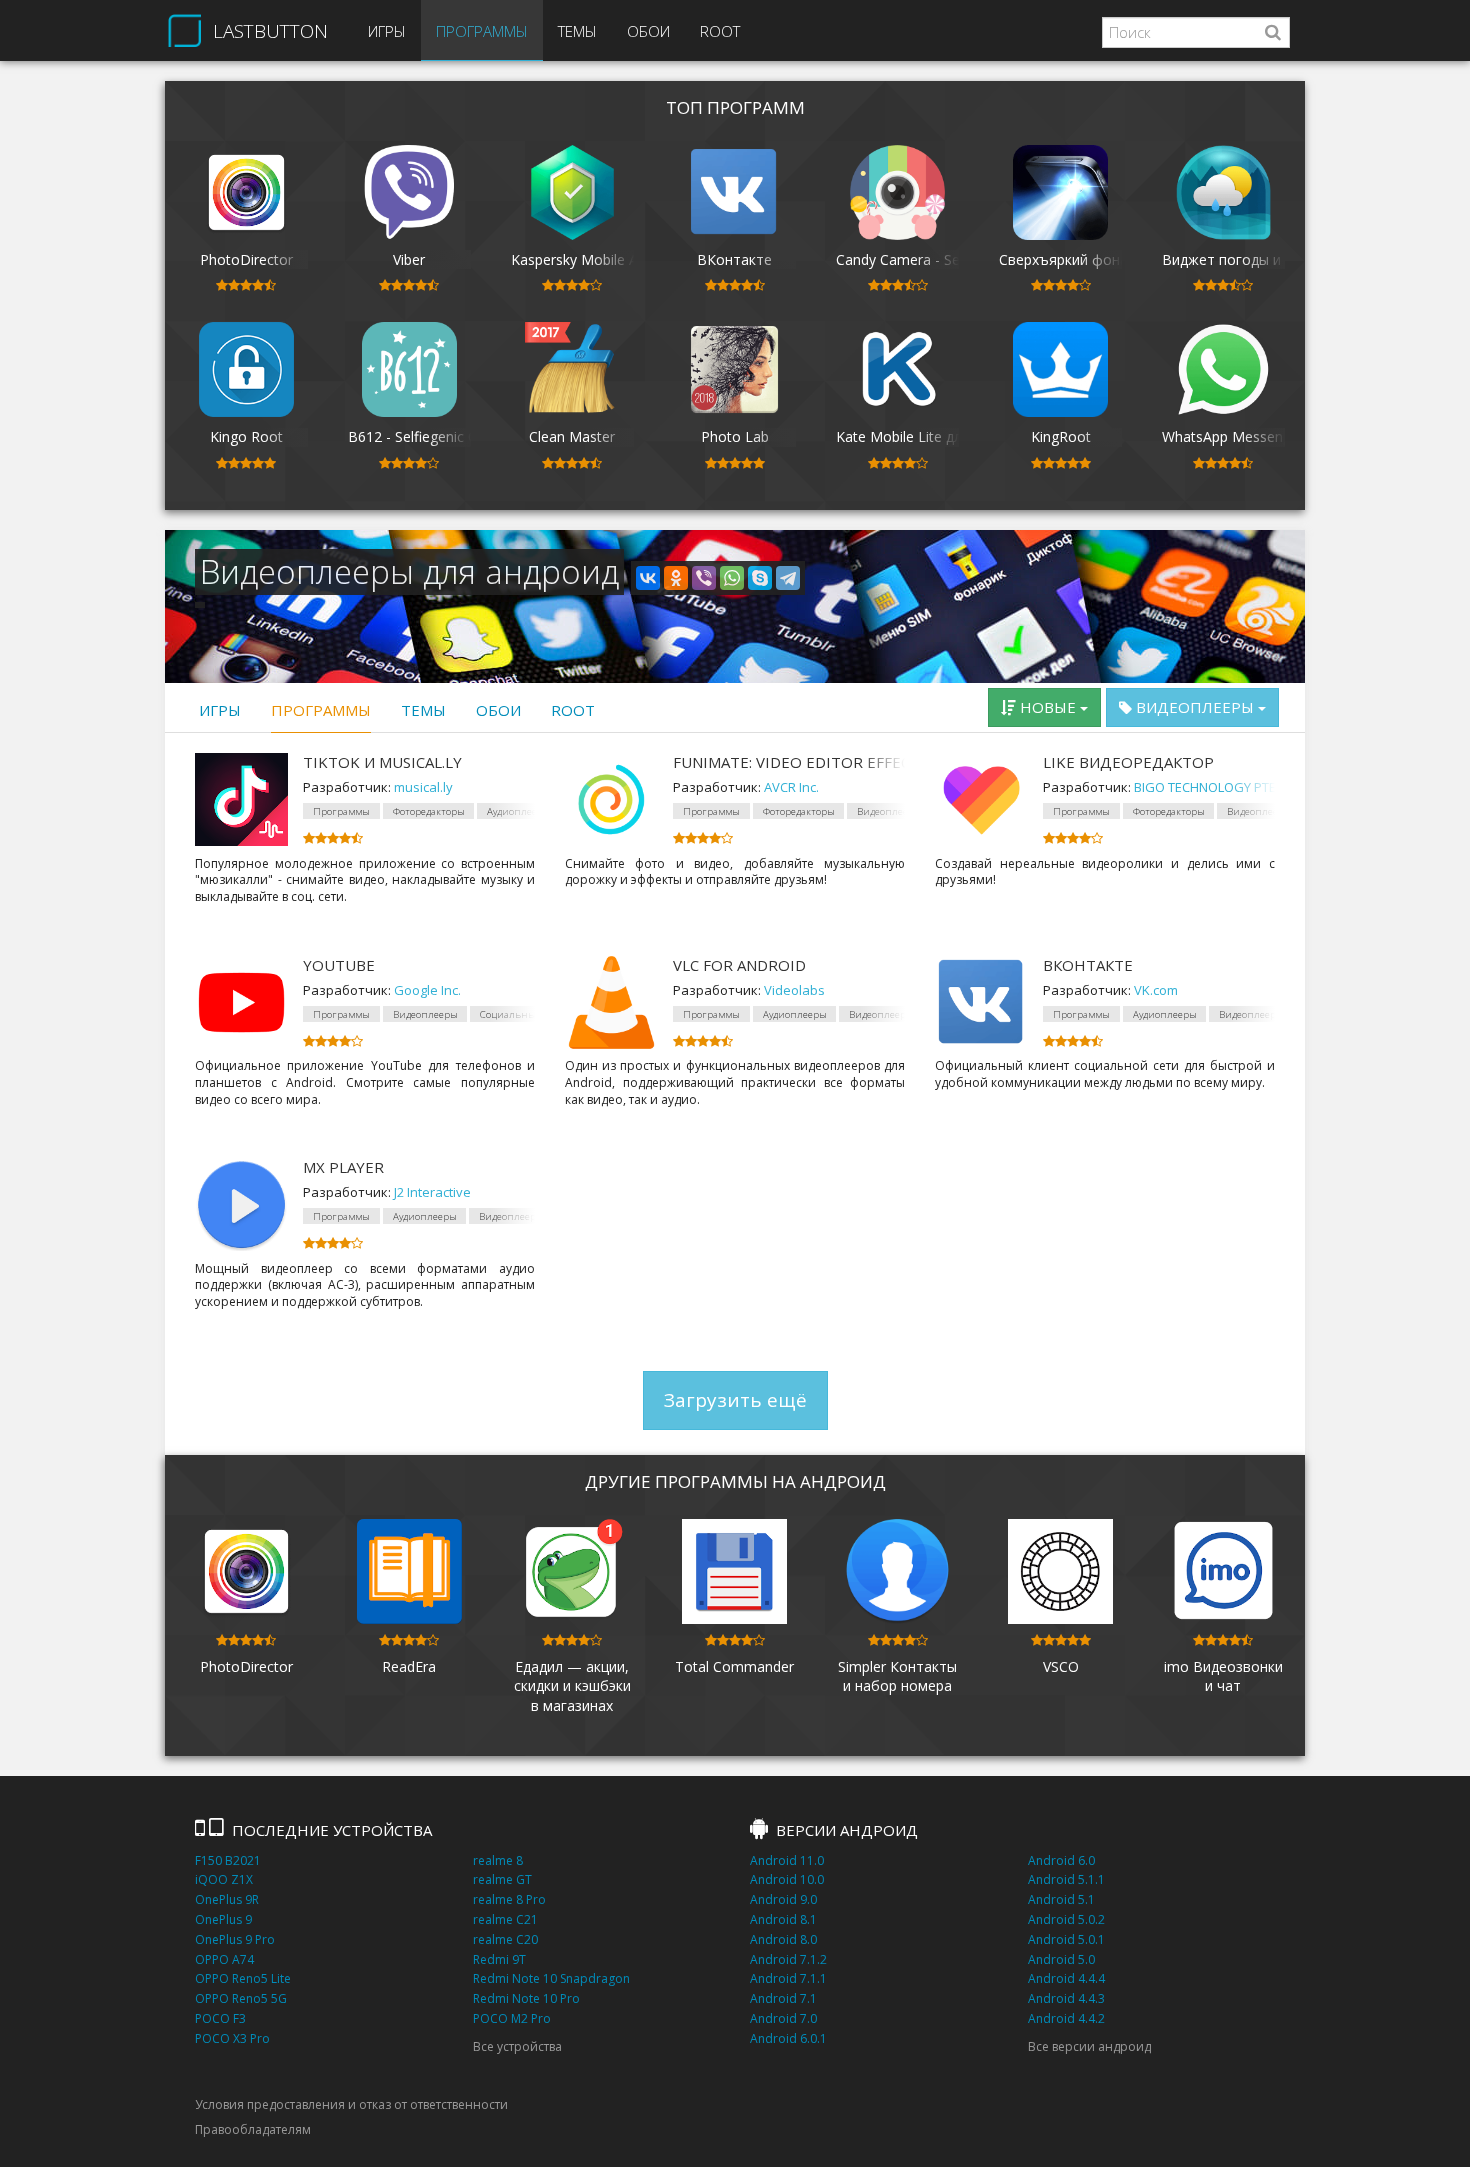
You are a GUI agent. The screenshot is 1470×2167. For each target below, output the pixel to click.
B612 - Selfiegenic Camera (433, 436)
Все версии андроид (1089, 2046)
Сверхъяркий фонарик (1075, 259)
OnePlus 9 (223, 1919)
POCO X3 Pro (232, 2038)
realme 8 (498, 1860)
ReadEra (409, 1666)
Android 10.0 (787, 1879)
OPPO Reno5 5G (241, 1998)
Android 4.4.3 (1066, 1998)
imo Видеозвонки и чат (1223, 1676)
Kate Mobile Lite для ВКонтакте (942, 436)
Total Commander (734, 1666)
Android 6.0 (1061, 1860)
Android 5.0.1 (1066, 1939)
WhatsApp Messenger (1233, 436)
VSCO (1061, 1666)
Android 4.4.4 (1066, 1978)
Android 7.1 (783, 1998)
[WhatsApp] (732, 578)
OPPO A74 (224, 1959)
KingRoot (1061, 436)
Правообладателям (253, 2129)
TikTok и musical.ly (382, 762)
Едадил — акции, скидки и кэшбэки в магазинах (572, 1686)
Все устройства (517, 2046)
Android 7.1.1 (788, 1978)
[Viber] (704, 578)
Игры (387, 31)
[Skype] (760, 578)
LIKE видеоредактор (1128, 762)
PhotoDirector (246, 259)
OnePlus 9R (227, 1899)
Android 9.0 (783, 1899)
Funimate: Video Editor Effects (789, 762)
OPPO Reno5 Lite (243, 1978)
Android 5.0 (1061, 1959)
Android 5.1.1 (1066, 1879)
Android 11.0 (787, 1860)
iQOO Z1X (224, 1879)
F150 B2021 (228, 1860)
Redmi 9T (499, 1959)
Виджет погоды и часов (1243, 259)
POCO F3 (220, 2018)
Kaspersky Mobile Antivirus (597, 259)
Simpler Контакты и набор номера (897, 1676)
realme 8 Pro (509, 1899)
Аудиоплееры (795, 1014)
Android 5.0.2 (1066, 1919)
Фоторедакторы (429, 811)
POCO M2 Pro (512, 2018)
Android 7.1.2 (788, 1959)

**Task to complete**
Scan the data above for the string "Lite" and copy each line where it appears.

**Written solution**
Kate Mobile Lite для ВКонтакте (942, 436)
OPPO Reno5 Lite (243, 1978)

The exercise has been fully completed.